BEGIN

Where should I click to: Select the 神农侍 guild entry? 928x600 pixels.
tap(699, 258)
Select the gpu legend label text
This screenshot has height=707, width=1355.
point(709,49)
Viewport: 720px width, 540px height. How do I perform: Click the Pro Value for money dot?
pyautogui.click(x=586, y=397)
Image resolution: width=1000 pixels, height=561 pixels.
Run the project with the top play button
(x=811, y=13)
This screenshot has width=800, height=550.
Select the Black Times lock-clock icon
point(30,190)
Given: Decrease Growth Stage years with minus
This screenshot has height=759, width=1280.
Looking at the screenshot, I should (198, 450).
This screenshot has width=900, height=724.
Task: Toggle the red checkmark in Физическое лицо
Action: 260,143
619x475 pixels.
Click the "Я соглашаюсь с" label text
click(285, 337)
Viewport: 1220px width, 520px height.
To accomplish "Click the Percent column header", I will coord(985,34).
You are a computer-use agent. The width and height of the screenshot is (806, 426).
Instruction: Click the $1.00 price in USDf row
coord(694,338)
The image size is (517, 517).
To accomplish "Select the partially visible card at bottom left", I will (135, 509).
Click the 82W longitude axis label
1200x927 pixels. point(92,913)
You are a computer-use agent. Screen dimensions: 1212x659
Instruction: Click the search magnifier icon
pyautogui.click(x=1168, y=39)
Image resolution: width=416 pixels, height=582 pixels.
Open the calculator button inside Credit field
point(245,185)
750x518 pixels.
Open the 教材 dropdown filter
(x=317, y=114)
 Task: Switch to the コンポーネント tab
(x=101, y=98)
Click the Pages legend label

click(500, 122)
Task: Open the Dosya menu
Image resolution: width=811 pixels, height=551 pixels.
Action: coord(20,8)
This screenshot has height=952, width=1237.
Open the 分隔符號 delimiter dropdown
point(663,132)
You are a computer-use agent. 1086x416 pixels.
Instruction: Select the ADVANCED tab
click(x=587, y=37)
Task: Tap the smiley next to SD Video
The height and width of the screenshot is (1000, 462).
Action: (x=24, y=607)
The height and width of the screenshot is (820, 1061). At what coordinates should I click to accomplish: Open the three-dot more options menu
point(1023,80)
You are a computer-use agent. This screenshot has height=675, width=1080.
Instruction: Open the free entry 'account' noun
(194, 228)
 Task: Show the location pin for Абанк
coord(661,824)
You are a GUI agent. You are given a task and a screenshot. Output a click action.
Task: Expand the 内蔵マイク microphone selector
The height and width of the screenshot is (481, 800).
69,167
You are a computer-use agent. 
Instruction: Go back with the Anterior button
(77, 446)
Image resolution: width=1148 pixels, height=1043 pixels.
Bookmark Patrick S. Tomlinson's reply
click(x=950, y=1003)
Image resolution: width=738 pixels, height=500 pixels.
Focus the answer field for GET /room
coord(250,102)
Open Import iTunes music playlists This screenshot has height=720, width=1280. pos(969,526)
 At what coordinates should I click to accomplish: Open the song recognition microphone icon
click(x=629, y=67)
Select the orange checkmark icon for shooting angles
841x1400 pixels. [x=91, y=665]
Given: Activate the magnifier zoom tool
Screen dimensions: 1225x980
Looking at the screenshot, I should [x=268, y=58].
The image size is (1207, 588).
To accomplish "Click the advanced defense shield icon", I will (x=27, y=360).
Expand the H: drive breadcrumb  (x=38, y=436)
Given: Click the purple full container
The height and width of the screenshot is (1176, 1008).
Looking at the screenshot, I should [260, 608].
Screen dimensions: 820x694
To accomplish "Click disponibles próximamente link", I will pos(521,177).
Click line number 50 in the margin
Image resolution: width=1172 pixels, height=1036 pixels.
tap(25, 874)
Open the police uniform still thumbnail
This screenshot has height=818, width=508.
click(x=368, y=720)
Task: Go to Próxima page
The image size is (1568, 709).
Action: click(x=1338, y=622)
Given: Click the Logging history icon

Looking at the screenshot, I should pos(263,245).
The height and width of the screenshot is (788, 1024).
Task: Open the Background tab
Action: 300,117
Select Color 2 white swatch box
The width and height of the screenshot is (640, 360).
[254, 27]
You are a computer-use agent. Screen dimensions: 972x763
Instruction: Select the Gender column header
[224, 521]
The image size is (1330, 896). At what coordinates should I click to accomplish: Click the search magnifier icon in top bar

END

**Requirement:** Please repeat the data above verbatim, all of it.

**Task output:**
Where should I click to: Select the 神农侍 guild entry? 928x600 pixels.
tap(699, 258)
Select the gpu legend label text
This screenshot has height=707, width=1355.
point(709,49)
Viewport: 720px width, 540px height. How do I perform: Click the Pro Value for money dot?
pyautogui.click(x=586, y=397)
Image resolution: width=1000 pixels, height=561 pixels.
Run the project with the top play button
(x=811, y=13)
This screenshot has width=800, height=550.
Select the Black Times lock-clock icon
point(30,190)
Given: Decrease Growth Stage years with minus
This screenshot has height=759, width=1280.
Looking at the screenshot, I should (198, 450).
This screenshot has width=900, height=724.
Task: Toggle the red checkmark in Физическое лицо
Action: 260,143
619x475 pixels.
Click the "Я соглашаюсь с" label text
click(285, 337)
Viewport: 1220px width, 520px height.
To accomplish "Click the Percent column header", I will coord(985,34).
You are a computer-use agent. The width and height of the screenshot is (806, 426).
Instruction: Click the $1.00 price in USDf row
coord(694,338)
The image size is (517, 517).
To accomplish "Select the partially visible card at bottom left", I will (135, 509).
Click the 82W longitude axis label
1200x927 pixels. point(92,913)
You are a computer-use agent. Screen dimensions: 1212x659
Instruction: Click the search magnifier icon
pyautogui.click(x=1168, y=39)
Image resolution: width=416 pixels, height=582 pixels.
Open the calculator button inside Credit field
point(245,185)
750x518 pixels.
Open the 教材 dropdown filter
(x=317, y=114)
 Task: Switch to the コンポーネント tab
(x=101, y=98)
Click the Pages legend label

click(500, 122)
Task: Open the Dosya menu
Image resolution: width=811 pixels, height=551 pixels.
Action: coord(20,8)
This screenshot has height=952, width=1237.
Open the 分隔符號 delimiter dropdown
point(663,132)
You are a computer-use agent. 1086x416 pixels.
Instruction: Select the ADVANCED tab
click(x=587, y=37)
Task: Tap the smiley next to SD Video
The height and width of the screenshot is (1000, 462).
Action: (x=24, y=607)
The height and width of the screenshot is (820, 1061). At what coordinates should I click to accomplish: Open the three-dot more options menu
point(1023,80)
You are a computer-use agent. This screenshot has height=675, width=1080.
Instruction: Open the free entry 'account' noun
(194, 228)
 Task: Show the location pin for Абанк
coord(661,824)
You are a GUI agent. You are given a task and a screenshot. Output a click action.
Task: Expand the 内蔵マイク microphone selector
The height and width of the screenshot is (481, 800).
69,167
You are a computer-use agent. 
Instruction: Go back with the Anterior button
(77, 446)
Image resolution: width=1148 pixels, height=1043 pixels.
Bookmark Patrick S. Tomlinson's reply
click(x=950, y=1003)
Image resolution: width=738 pixels, height=500 pixels.
Focus the answer field for GET /room
coord(250,102)
Open Import iTunes music playlists This screenshot has height=720, width=1280. pos(969,526)
 At what coordinates should I click to accomplish: Open the song recognition microphone icon
click(x=629, y=67)
Select the orange checkmark icon for shooting angles
841x1400 pixels. [x=91, y=665]
Given: Activate the magnifier zoom tool
Screen dimensions: 1225x980
Looking at the screenshot, I should [x=268, y=58].
The image size is (1207, 588).
To accomplish "Click the advanced defense shield icon", I will (x=27, y=360).
Expand the H: drive breadcrumb  (x=38, y=436)
Given: Click the purple full container
The height and width of the screenshot is (1176, 1008).
Looking at the screenshot, I should [260, 608].
Screen dimensions: 820x694
To accomplish "Click disponibles próximamente link", I will pos(521,177).
Click line number 50 in the margin
Image resolution: width=1172 pixels, height=1036 pixels.
tap(25, 874)
Open the police uniform still thumbnail
This screenshot has height=818, width=508.
click(x=368, y=720)
Task: Go to Próxima page
The image size is (1568, 709).
Action: click(x=1338, y=622)
Given: Click the Logging history icon

Looking at the screenshot, I should pos(263,245).
The height and width of the screenshot is (788, 1024).
Task: Open the Background tab
Action: 300,117
Select Color 2 white swatch box
The width and height of the screenshot is (640, 360).
[254, 27]
You are a computer-use agent. Screen dimensions: 972x763
Instruction: Select the Gender column header
[224, 521]
The image size is (1330, 896). At what coordinates should I click to accomplish: Click the search magnifier icon in top bar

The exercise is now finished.